[START]
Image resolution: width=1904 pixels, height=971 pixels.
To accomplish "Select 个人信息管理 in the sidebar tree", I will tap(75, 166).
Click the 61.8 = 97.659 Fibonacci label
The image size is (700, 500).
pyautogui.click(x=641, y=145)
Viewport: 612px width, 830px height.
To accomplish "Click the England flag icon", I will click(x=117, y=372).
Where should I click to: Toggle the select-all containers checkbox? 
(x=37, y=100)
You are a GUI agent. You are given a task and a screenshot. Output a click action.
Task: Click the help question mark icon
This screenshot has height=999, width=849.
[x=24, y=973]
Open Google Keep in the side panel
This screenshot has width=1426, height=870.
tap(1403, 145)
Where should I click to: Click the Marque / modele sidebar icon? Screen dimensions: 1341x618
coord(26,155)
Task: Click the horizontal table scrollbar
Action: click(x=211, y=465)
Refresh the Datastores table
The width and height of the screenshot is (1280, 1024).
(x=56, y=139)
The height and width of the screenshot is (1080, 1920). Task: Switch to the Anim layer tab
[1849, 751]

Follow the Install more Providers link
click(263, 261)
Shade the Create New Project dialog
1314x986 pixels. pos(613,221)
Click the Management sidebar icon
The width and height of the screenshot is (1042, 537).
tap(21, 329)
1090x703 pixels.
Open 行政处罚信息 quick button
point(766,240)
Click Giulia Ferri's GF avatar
[END]
Reproduce every one of the items above verbatim, line for line, without any alteration.

Image resolution: width=1904 pixels, height=971 pixels.
To accomplish "Select 个人信息管理 in the sidebar tree", I will tap(75, 166).
Click the 61.8 = 97.659 Fibonacci label
The image size is (700, 500).
pyautogui.click(x=641, y=145)
Viewport: 612px width, 830px height.
To accomplish "Click the England flag icon", I will click(x=117, y=372).
Where should I click to: Toggle the select-all containers checkbox? 
(x=37, y=100)
You are a GUI agent. You are given a task and a screenshot. Output a click action.
Task: Click the help question mark icon
This screenshot has height=999, width=849.
[x=24, y=973]
Open Google Keep in the side panel
This screenshot has width=1426, height=870.
tap(1403, 145)
Where should I click to: Click the Marque / modele sidebar icon? Screen dimensions: 1341x618
coord(26,155)
Task: Click the horizontal table scrollbar
Action: click(x=211, y=465)
Refresh the Datastores table
The width and height of the screenshot is (1280, 1024).
(x=56, y=139)
The height and width of the screenshot is (1080, 1920). Task: Switch to the Anim layer tab
[1849, 751]

Follow the Install more Providers link
click(263, 261)
Shade the Create New Project dialog
1314x986 pixels. pos(613,221)
Click the Management sidebar icon
The width and height of the screenshot is (1042, 537).
tap(21, 329)
1090x703 pixels.
Open 行政处罚信息 quick button
point(766,240)
Click Giulia Ferri's GF avatar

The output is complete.